With Seattle's arts organizations likely to be in for a long challenge from the economy, particularly the shrinking of corporate support, here's an idea from London worth considering. Mayor Boris Johnson proposes passing around pre-loaded Oyster Cards (now used for subway passes) to school children and the elderly, which they can use for free or cheap admission to museums and theaters. Presumably the arts venues are reimbursed in part, and they also gain converts and serve wider audiences.
The idea gets around one of the objections to free days, such as the Free-for-All at New York's Town Hall: most of the people who take advantage are middle class culture consumers just looking to save money. Distributing Oyster Cards enables you to target the underserved and the truly needy. One problem, though: most London museums are already free.

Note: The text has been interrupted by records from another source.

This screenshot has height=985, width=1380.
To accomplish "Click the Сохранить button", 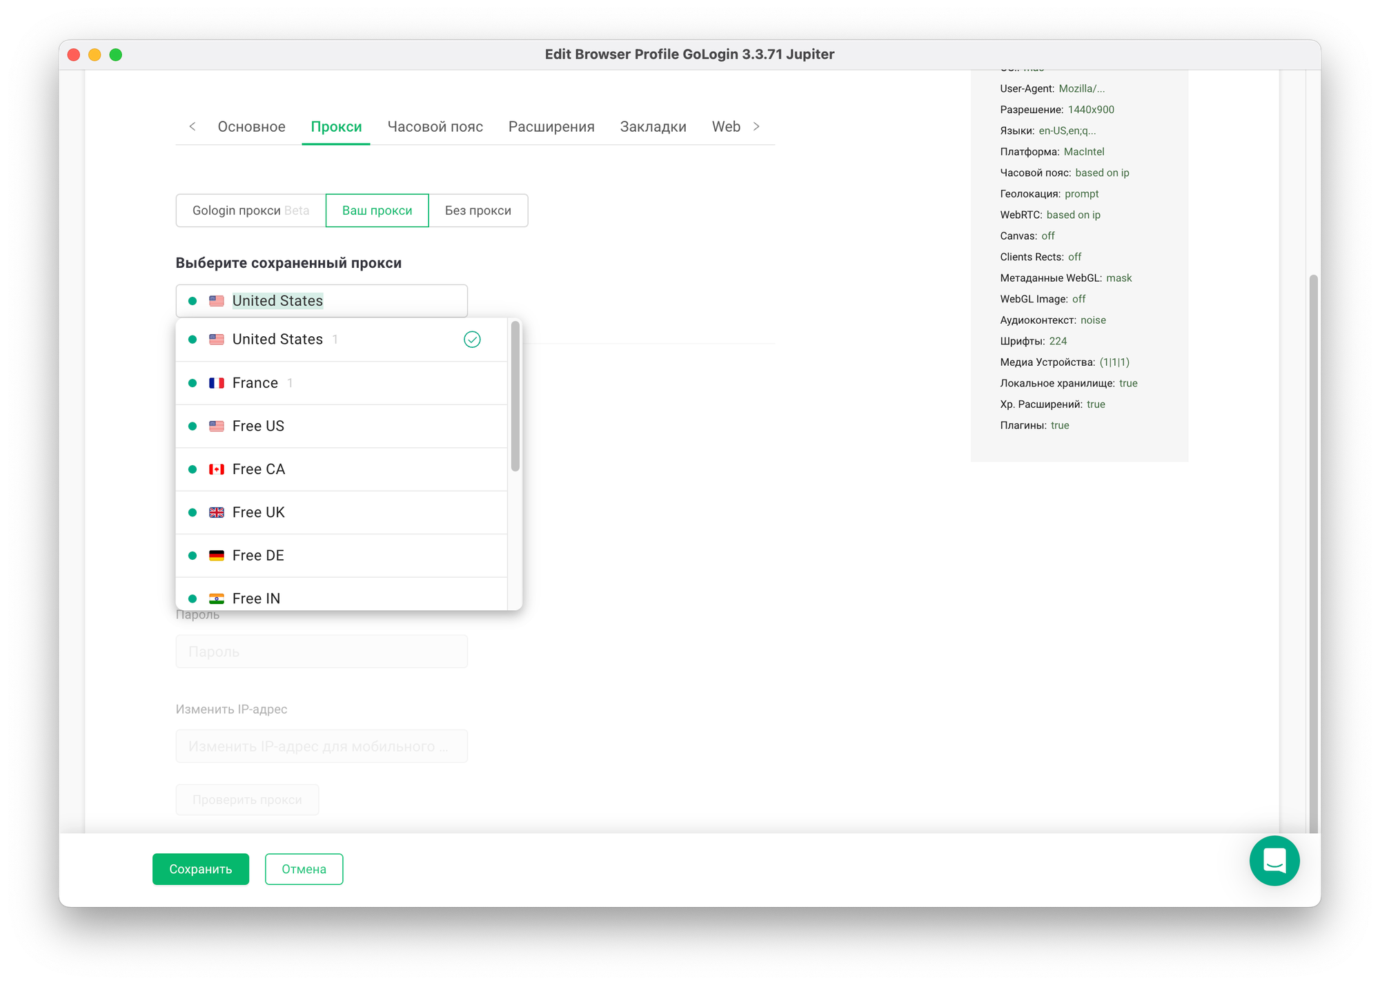I will [x=200, y=869].
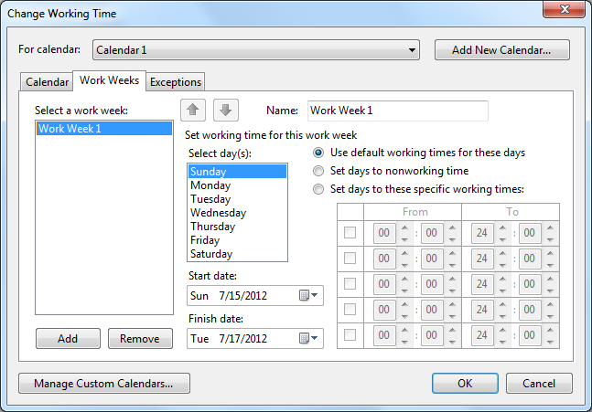Remove the selected work week

click(x=139, y=339)
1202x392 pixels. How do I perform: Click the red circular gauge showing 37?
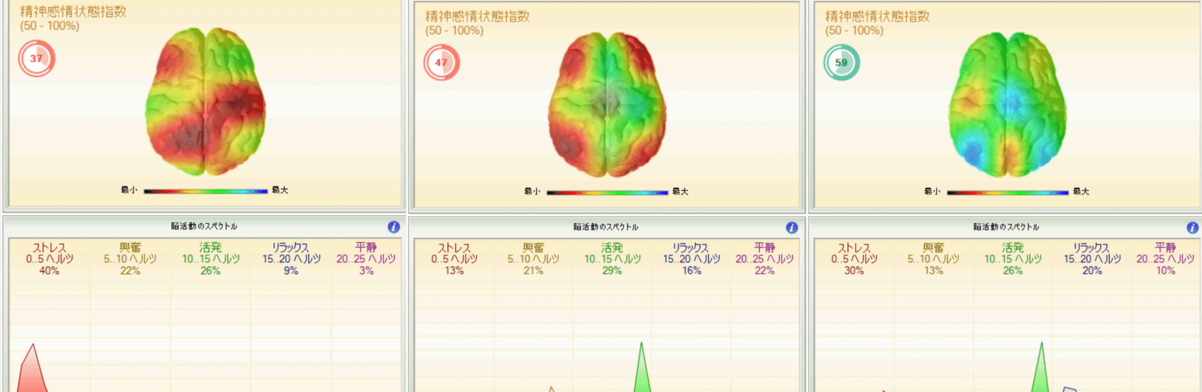pos(36,58)
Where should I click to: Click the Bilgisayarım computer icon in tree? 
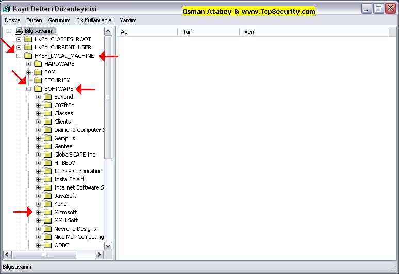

London has another good idea, and that is to give residents of some boroughs, such as Westminster, taxpayer cards that can be used for modest discounts at arts venues in their borough. After all, it's their taxes that help to support the arts. This way, as ticket prices rise to serve the tourist market, the local residents get a break that visitors can't enjoy. In Seattle, we might consider special cultural districts (for example, Capitol Hill), where residents get discount cards.
Mayor Johson's new cultural plan, "Cultural Metropolis," has some other importable ideas. Among them: A musical instruments amnesty, asking Londoners to donate old instruments to young learners; more access to the arts in outer boroughs, "where it can be very patchy."